Para Edurado Viveiros de Castro (2007) a questão não é saber localizar onde se realizam
essas dicotomias em outras formas de pensamento, mas é saber tirá-la de cena pois a própria
forma como se formula a questão envolve uma oposição a priori inerente a “nossa” visão de
mundo. Escreve Viveiros de Castro (2007): “Ao invés de convoca-los (os indígenas) para
responder as questões que nós nos colocamos a respeito da oposição natureza/cultura, trata-
se, ao contrário, de ver como eles a formulariam se fossem, por assim dizer, obrigados a tanto.
(VIVEIROS DE CASTRO, p. 91, 2007)”.
O grande desafio para a antropologia é conseguir relativizar de forma radical, ou
desconstruir como quis Foucault, essas categorias ontológicas ocidentais para abrir-se ao
encontro com o “Outro” levando em consideração, e aí se estabelece o marco da reflexividade
e da meta-narrativa na antropologia, que as elaborações etnográficas e teóricas não englobam a
totalidade do real que pretendem descrever, mas são elaborações de sujeitos particulares,
posicionados politicamente, guiados por determinadas elaborações conceituais.

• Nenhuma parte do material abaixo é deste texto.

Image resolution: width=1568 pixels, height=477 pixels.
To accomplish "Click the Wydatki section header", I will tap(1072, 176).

Se a questão é a respeito de quais as alternativas apresentadas pelos críticos a essas
dicotomias, penso que a resposta que perpassa esses autores é a produção de um discurso
consciente de sí. Marylin Strathern explora com maestria esse gênero meta-narrativo em o
Gênero da Dádiva (2006). A obra antes de estabelecer verdades daqui ou dali, põe em diálogo
regimes discursivos: o antropológico, o feminista, e o etnográfico, neste caso sua própria
etnografia sobre os Hagen, de forma a perceber os efeitos de cada discurso na formulação do
real. É neste sentido que se estabelece a noção de efeito etnográfico, título dado a compilação
de ensaios de mesmo nome publicados no brasil pela autora (2014).

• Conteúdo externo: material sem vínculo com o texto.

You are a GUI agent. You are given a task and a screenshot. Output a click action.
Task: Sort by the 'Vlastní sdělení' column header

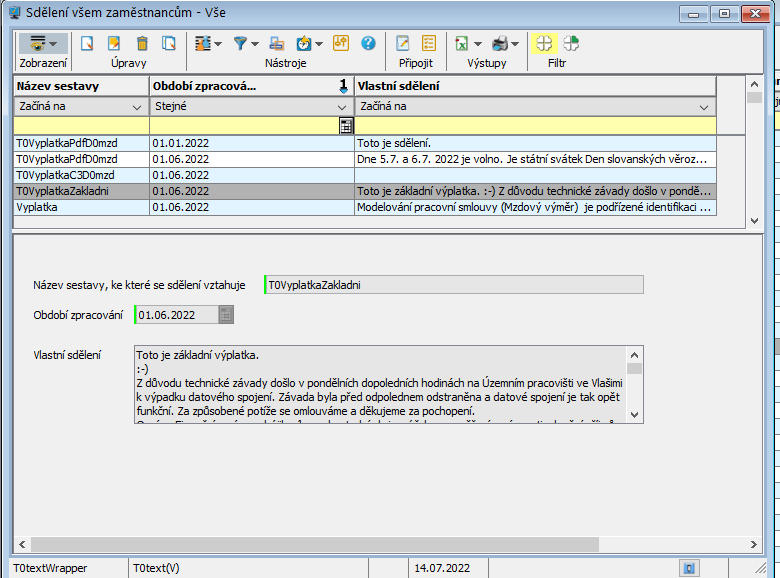click(535, 86)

Roy Wagner, em A invenção da cultura (2010) dá a noção de invenção um status
metodológico. Para o autor, a cultura não é algo dado, palpável, o qual o etnógrafo descreve de
maneira distanciada. A cultura é um conceito inventado, no sentido de que só existe a partir da
relação entre o antropólogo e a realidade que estuda, é fruto de uma elaboração (ficcional) da
qual o autor é ele mesmo instrumento de conhecimento, parte da relação que envolve
simultaneamente autoconhecimento e conhecimento do outro. Sendo o autor parte integrante
da invenção da cultura, a antropologia não pode se caracterizar por uma objetividade absoluta
(se é que qualquer ciência possa), pois para tal seria necessária uma total exterioridade do objeto
para o sujeito.
Eduardo Viveiros de Castro (2007) busca inspiração em Delluze para formular um
relativismo radical, de forma a subtrair este pano de fundo, a natureza e dar vazão a outros
meios de formular a questão. A comparação possui um aspecto central no discurso do autor,
mas é uma comparação consciente de sí, consciente da irredutibilidade última dos pontos de
vista, que quando colocados em contatos geram incontáveis equivocações.